Die Deutsche Telekom hat in den vergangenen Jahren einen rasanten Wandel vollzogen - nur eines schleppt sie immer noch mit: Die Beamten aus alten Zeiten.

HB BONN. Fast 60 000 unkündbare Mitarbeiter in der Festnetzsparte T-Com sind für den Konzern eine schwere Hypothek. Denn nach Angaben des Vorstands fallen allein für die früheren Staatsbediensteten jährlich mehr als drei Mrd. Euro Personalkosten an. Viele von ihnen sind bei der eigenen Personalservice-Agentur Vivento "geparkt", andere sind zur Zeit ausgeliehen, etwa an die Bundesagentur für Arbeit. Zum Vergleich: Der größte Telekom-Wettbewerber Arcor beschäftigt gerade einmal 4000 Mitarbeiter.

Während andere Großkonzerne Tausende von Arbeitsplätzen streichen und so die Margen heraufschrauben, sind der Telekom die Hände gebunden. Inzwischen erzielt der "rosa Riese" in der Mobilfunksparte mit 25 Mrd. Euro (2004) mehr Umsatz als im deutschen Festnetz (23,9 Mrd. Euro), der einst sprudelnden Geldquelle des Konzerns.

Noch dramatischer wird die Lage, fällt der Blick auf die Produktivität: So erwirtschaftet ein Beschäftigter im Mobilfunk mehr als doppelt so viel Umsatz und Ertrag wie sein Kollege aus dem Festnetz. Dabei hat die T-Com-Belegschaft bereits kräftig bluten müssen. Seit 1995 wurden jährlich im Schnitt 10 000 Arbeitsplätze bei dem Bonner Koloss abgebaut, hauptsächlich im Festnetzbereich. Doch allmählich droht dem Unternehmen die Vergreisung, wenn zur weiteren Produktivitätssteigerung dort Stellen entfallen, wo sich Ideen und Talente am ehesten entfalten: bei den jüngeren Beschäftigten.

Rund 110 000 Menschen stehen derzeit bei der T-Com in Lohn und Brot.

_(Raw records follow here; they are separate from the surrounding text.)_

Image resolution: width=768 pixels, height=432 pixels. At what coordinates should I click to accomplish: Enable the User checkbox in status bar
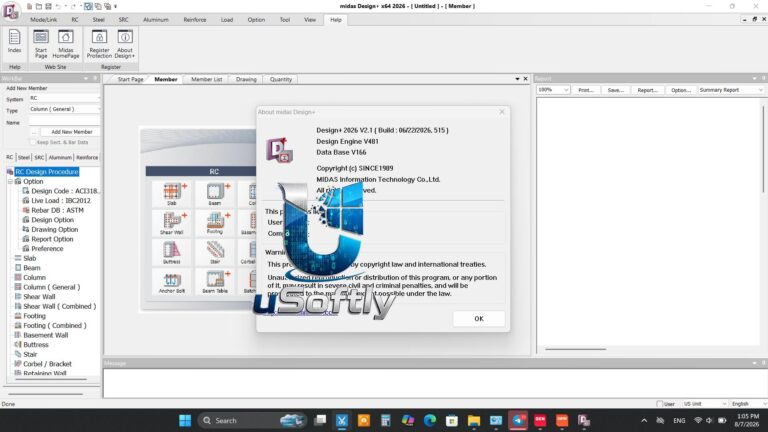[x=660, y=404]
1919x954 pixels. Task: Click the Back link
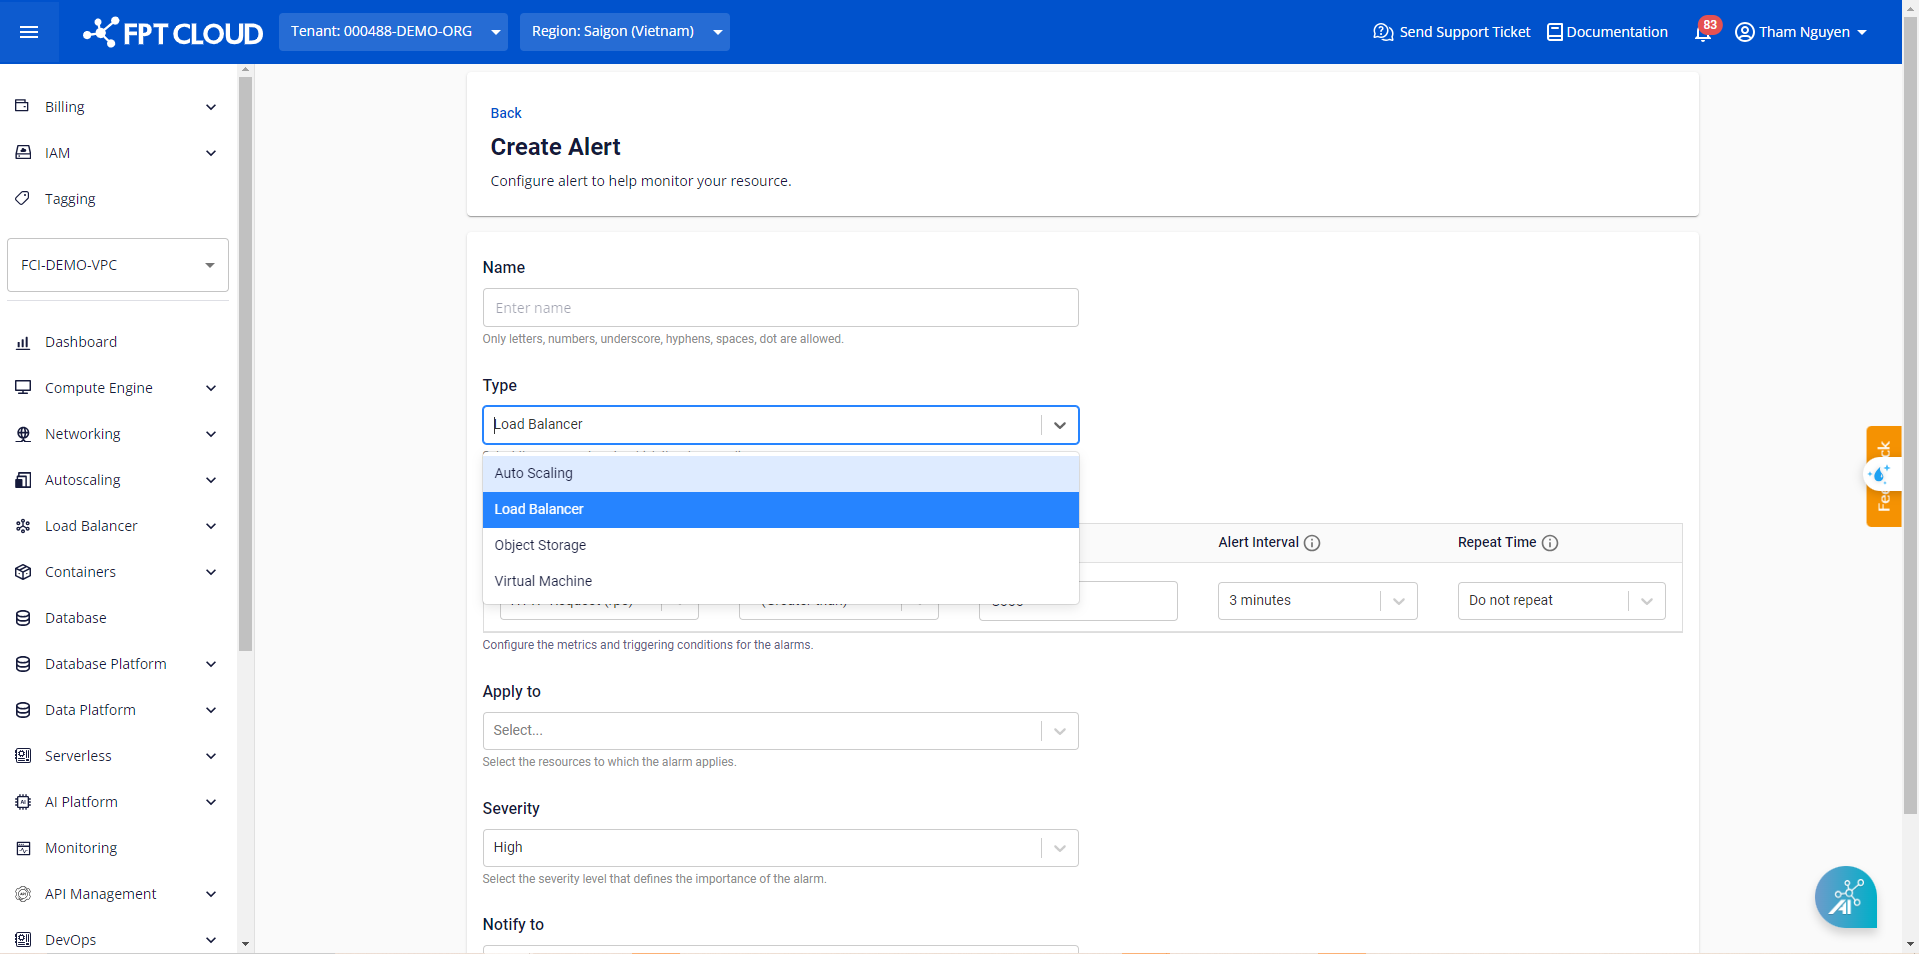[x=506, y=113]
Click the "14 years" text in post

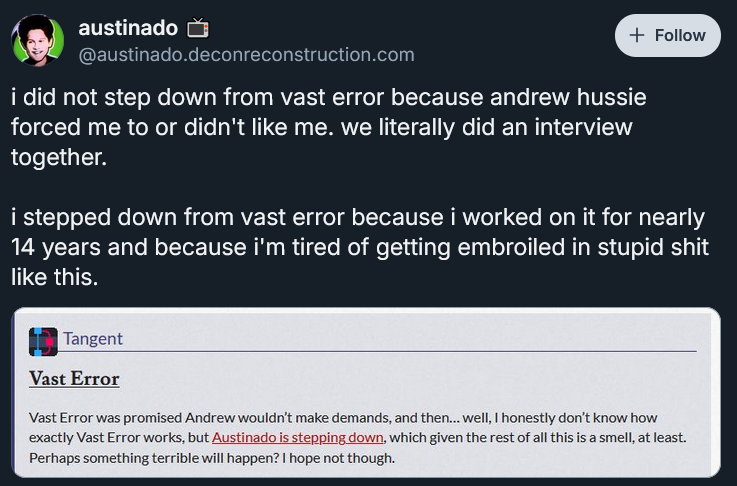(x=55, y=247)
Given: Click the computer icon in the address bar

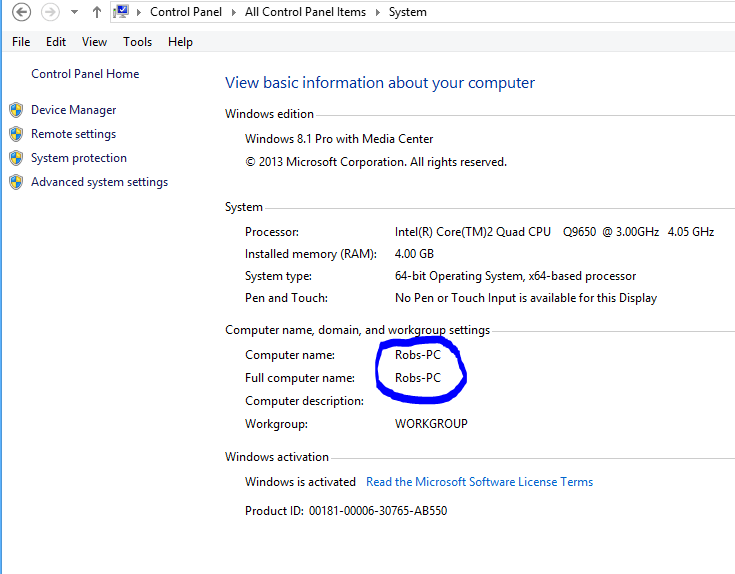Looking at the screenshot, I should [121, 12].
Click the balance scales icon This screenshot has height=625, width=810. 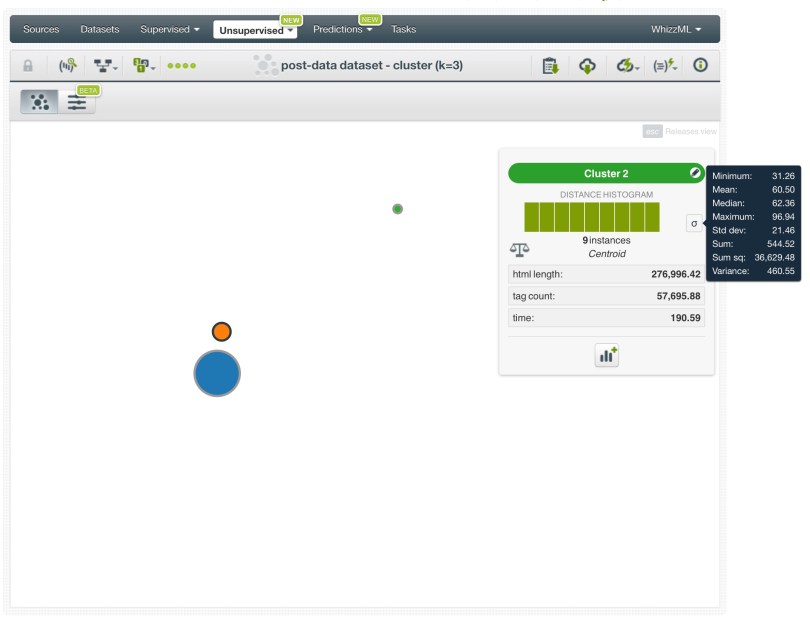coord(521,247)
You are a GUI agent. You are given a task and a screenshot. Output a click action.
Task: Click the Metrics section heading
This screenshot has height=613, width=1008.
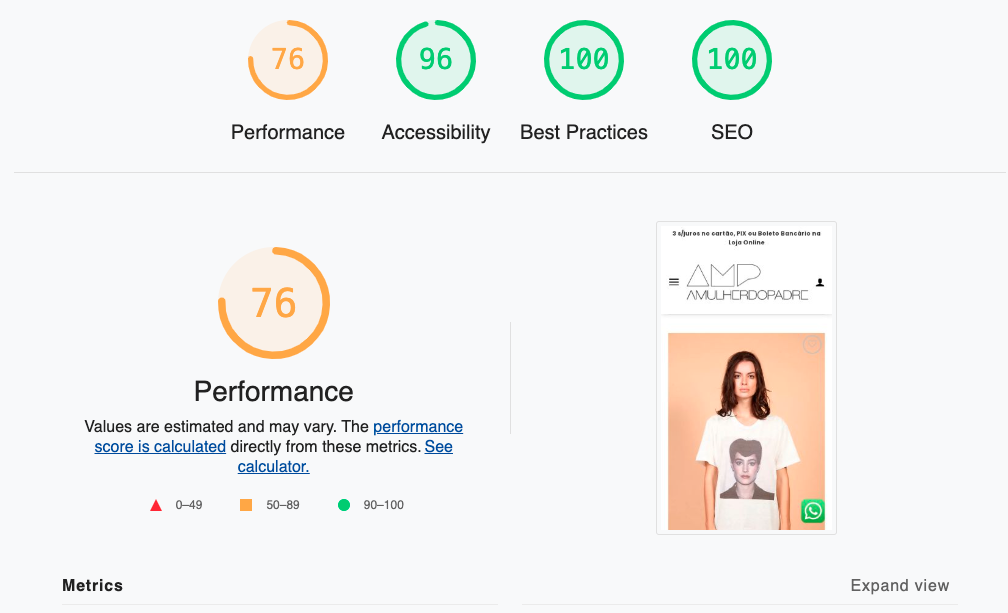coord(93,585)
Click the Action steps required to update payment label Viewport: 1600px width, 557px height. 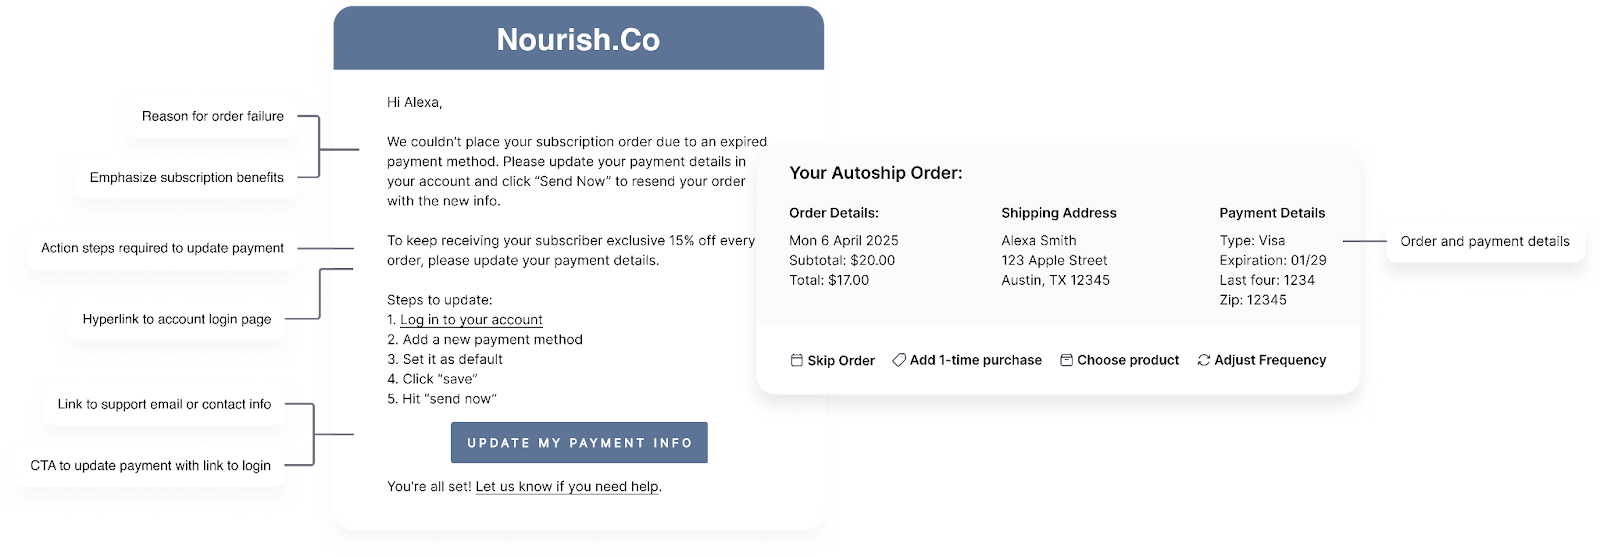(162, 248)
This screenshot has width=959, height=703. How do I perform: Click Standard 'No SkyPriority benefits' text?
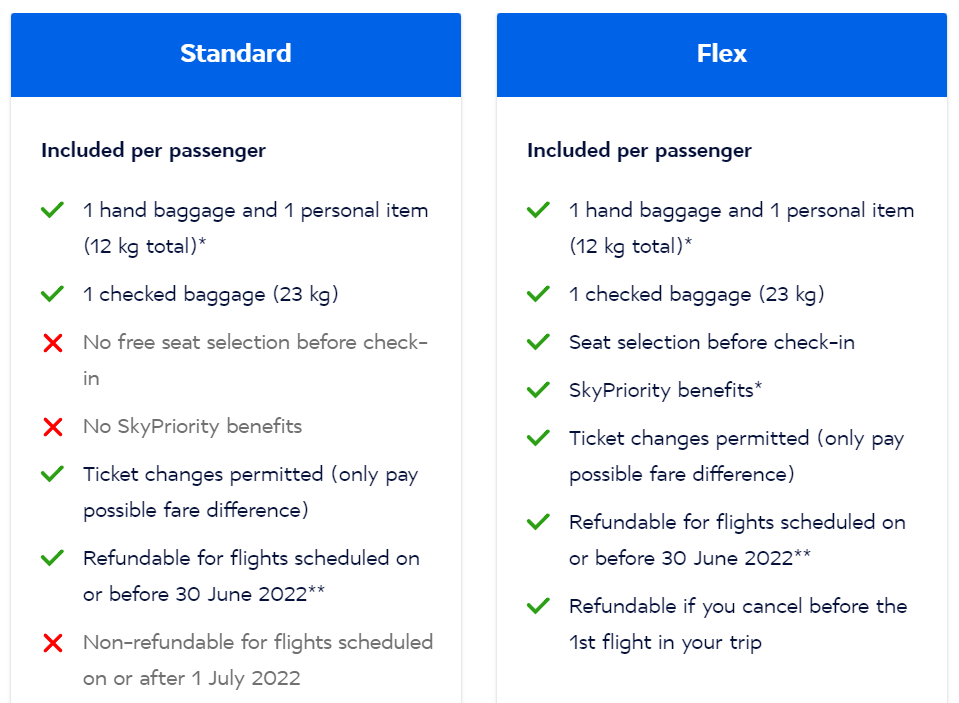pos(192,427)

Und es müssten nach Ansicht des Telekom-Vorstands noch deutlich weniger sein. "Wir haben keine Luft zum Atmen mehr", beschreibt ein Telekom-Manager die prekäre Lage. Nicht nur im klassischen Telefongeschäft, von dem die Telekom ohnehin schon viel an die Konkurrenz abgegeben hat, sondern auch beim schnellen Internetzugang, dem DSL-Geschäft, gerät das Unternehmen unter Druck.